Richard Cook (journalist)

Richard David Cook (7 February 1957 25 August 2007) was a British jazz writer, magazine editor and former record company executive.

Sometimes credited as R. D. Cook, Cook was born in Kew, Surrey and lived in west London as an adult. He was co-author, with Brian Morton, of The Penguin Guide to Jazz Recordings (formerly ...on CD), which lasted for ten editions until 2010. Richard Cook's Jazz Companion and It's About That Time: Miles Davis On and Off the Record were published in 2005.

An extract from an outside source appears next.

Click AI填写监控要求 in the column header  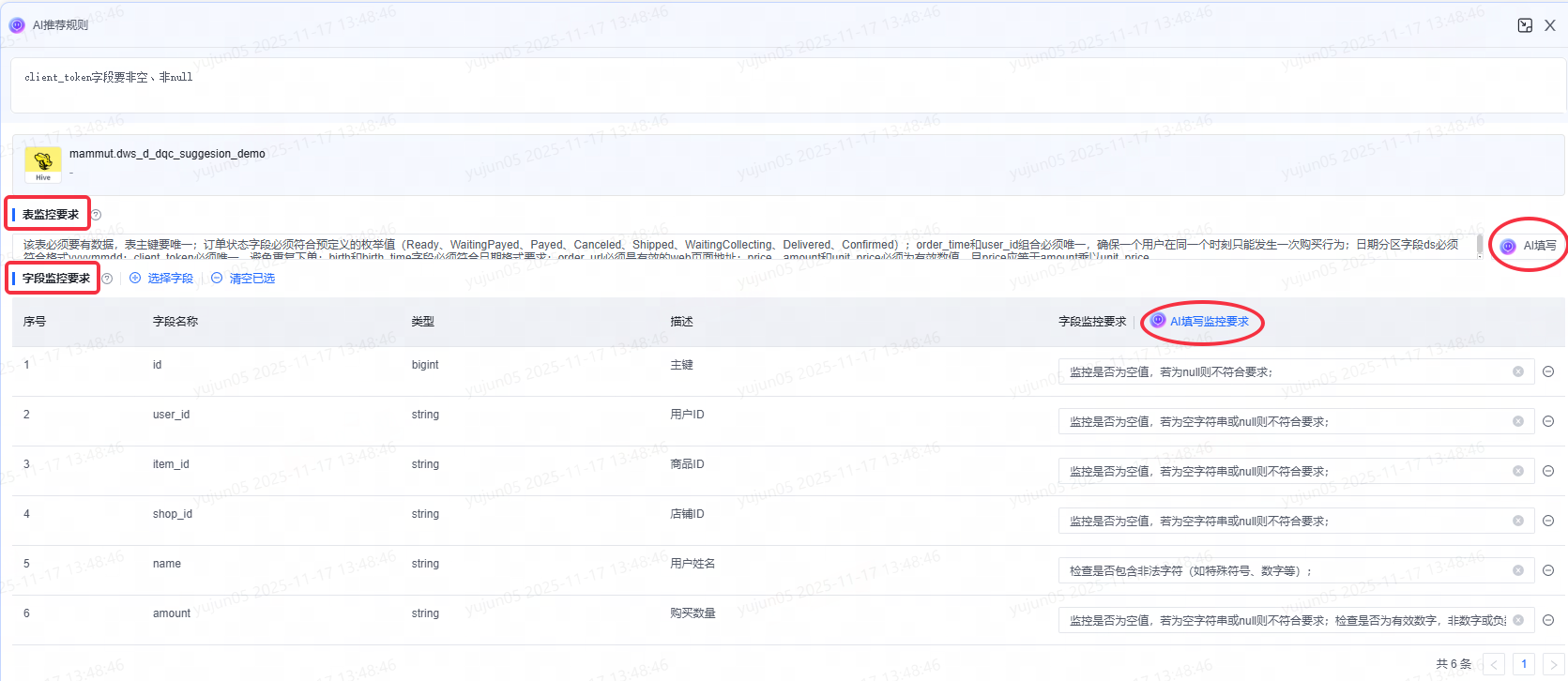click(1200, 321)
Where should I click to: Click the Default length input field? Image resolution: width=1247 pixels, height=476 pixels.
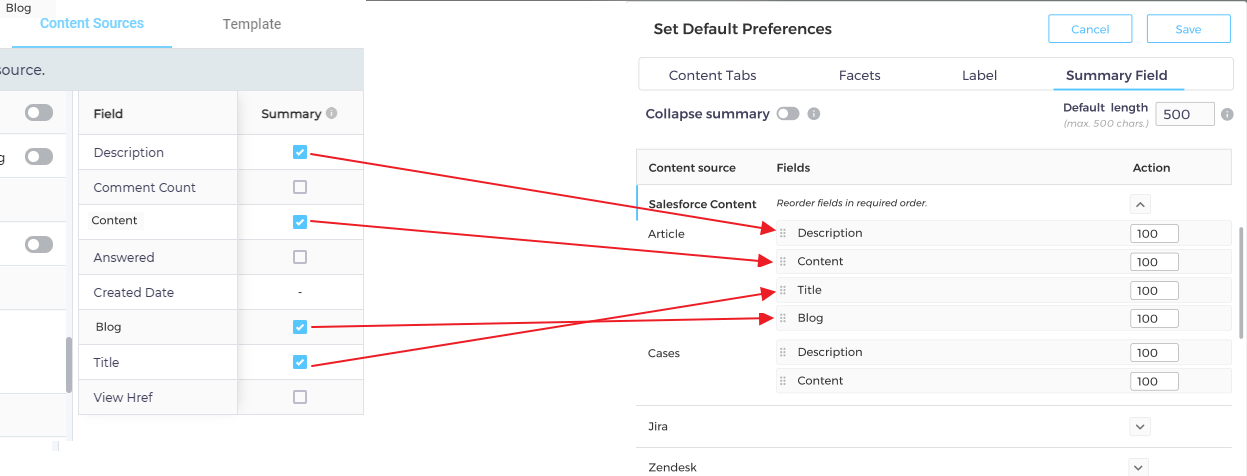coord(1184,114)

A writer on music from the late 1970s until he died, he was a contributor to the NME,(often writing confused reviews of punk and new wave artists when venturing away from jazz) the jazz critic for The Sunday Times and later a music writer for the New Statesman. Cook was formerly editor of The Wire, when it was a jazz centred periodical (it broadened its coverage towards the end of his editorship), and edited Jazz Review magazine from its foundation in 1998. Jazz Review continued for a time after his death, using Cook's approach to the music as continuing inspiration; it did not name a specific successor (Morton) for six months. Cook also presented a programme on jazz for BBC local radio GLR.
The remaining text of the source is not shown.